Kiko. In memoriam.
Il y a quelques jours disparaissait le chanteur narbonnais Kiko.
Des suites d’un malaise, survenu fin juillet lors d’un concert. Jeune, puisqu’il avait à peine dépassé la quarantaine.
La surprise et le choc sont encore  plus forts lorsque la mort touche une personne jeune. Avec un sentiment d’incompréhension, d’inachevé, d’injustice. Pourquoi part-il si tôt ?

Kiko, de son vrai nom Jean-Piere Goasse, était un chanteur, compositeur et interprète, que les auditeurs de Grand Sud FM connaissaient, et reconnaissaient, car il était entré largement dans notre programmation musicale. Un signe de qualité de son travail, reconnu par nos animateurs. Diffusé au même titre que les chanteurs nationaux et internationaux que vous entendez quotidiennement sur notre antenne.
Pourtant, si Kiko était connu et apprécié dans notre région, il n’avait pas la notoriété de ces chanteurs-là. Disons tout de suite que le talent n’a rien à voir dans cette différence.

En France pour acquérir une reconnaissance et une notoriété nationale, une seule voie : passer sous les fourches caudines parisiennes. Comme pour tous les secteurs, c’est le parisianisme qui règne. C’est Paris et seulement Paris qui a la puissance, la machinerie nécessaire pour faire d’un artiste une vedette. S’il y a des exceptions dans le show business français, elles sont rarissimes.
Donc un artiste, quel que soit son talent et son domaine restera, s’il ne devient pas parisien, un artiste local. Certains diront même de seconde zone. Mais, je le redis avec insistance, c’est une question de notoriété, pas de talent.
Il est vrai que la notoriété, c’est ce qui fait vendre les disques,  qui apporte à l’artiste une aisance économique, des moyens financiers, qui propulseront encore plus sa carrière.
S’il n’y a pas toute cette machinerie, l’artiste vivra plus modestement. Mais pourra rester tout aussi créatif et talentueux que celui qui perçoit des gros cachets.

Une radio locale comme Grand Sud FM connaît fort bien cette situation car elle vit dans la même dimension, dans la même  échelle de grandeur. Hors la sphère parisienne, qui est nationale uniquement parce qu’elle s’est approprié tous les gros moyens de la nation.
Donc un chanteur comme Kiko et une radio comme Grand Sud FM sont, par nature  si je puis dire, faits pour s’entendre.
En leur accordant le même rang qu’aux célébrités nationales, nous démontrons que nous reconnaissons le talent quand il est à nos portes. Et certains ont le bon goût de le comprendre. Alors, selon l’expression consacrée, il se créé des atomes crochus.
Quand, en plus, l’artiste met sa notoriété, car il en a une, au service d’une cause généreuse, les affinités se renforcent, les liens se resserrent.

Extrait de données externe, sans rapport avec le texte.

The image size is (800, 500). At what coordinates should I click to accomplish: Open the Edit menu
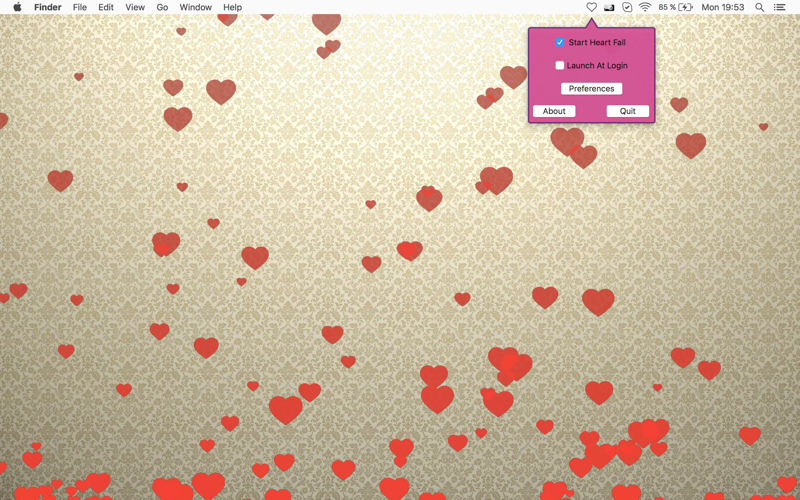(106, 7)
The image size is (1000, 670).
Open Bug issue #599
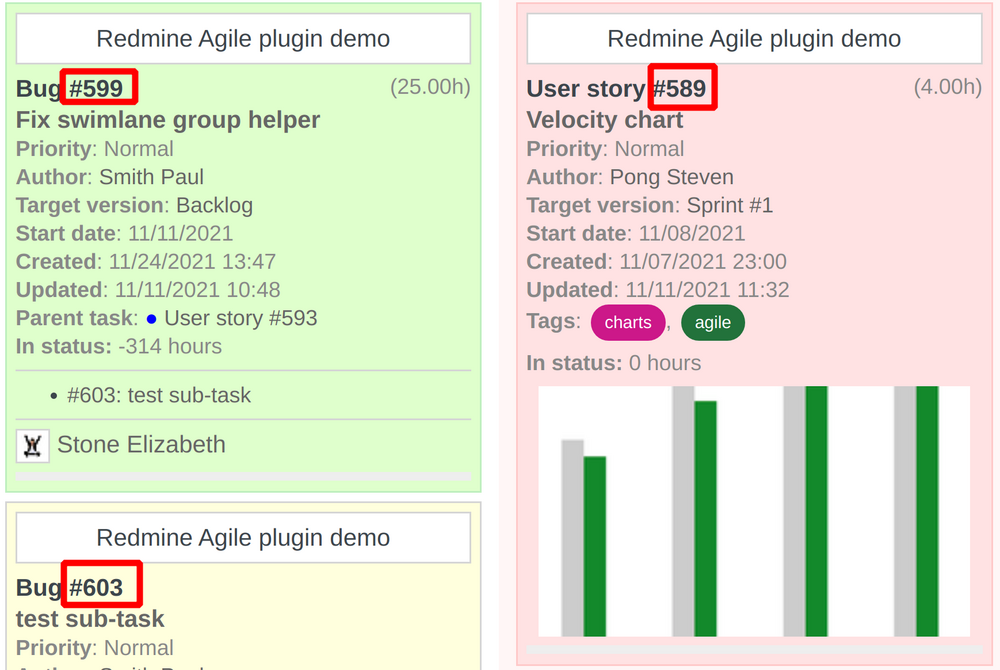[x=97, y=88]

Ce n’est peut-être pas un hasard si la dernière fois que nous avons reçu Kiko dans nos studios, il y a à peine  quelques semaines, c’était, justement, pour évoquer une opération de solidarité envers une petite fille handicapée.
Les artistes ont ce privilège : leurs œuvres leur survivent. Parfois très longtemps.

Sur Grand Sud FM, nous continuerons à entendre des chansons de Kiko.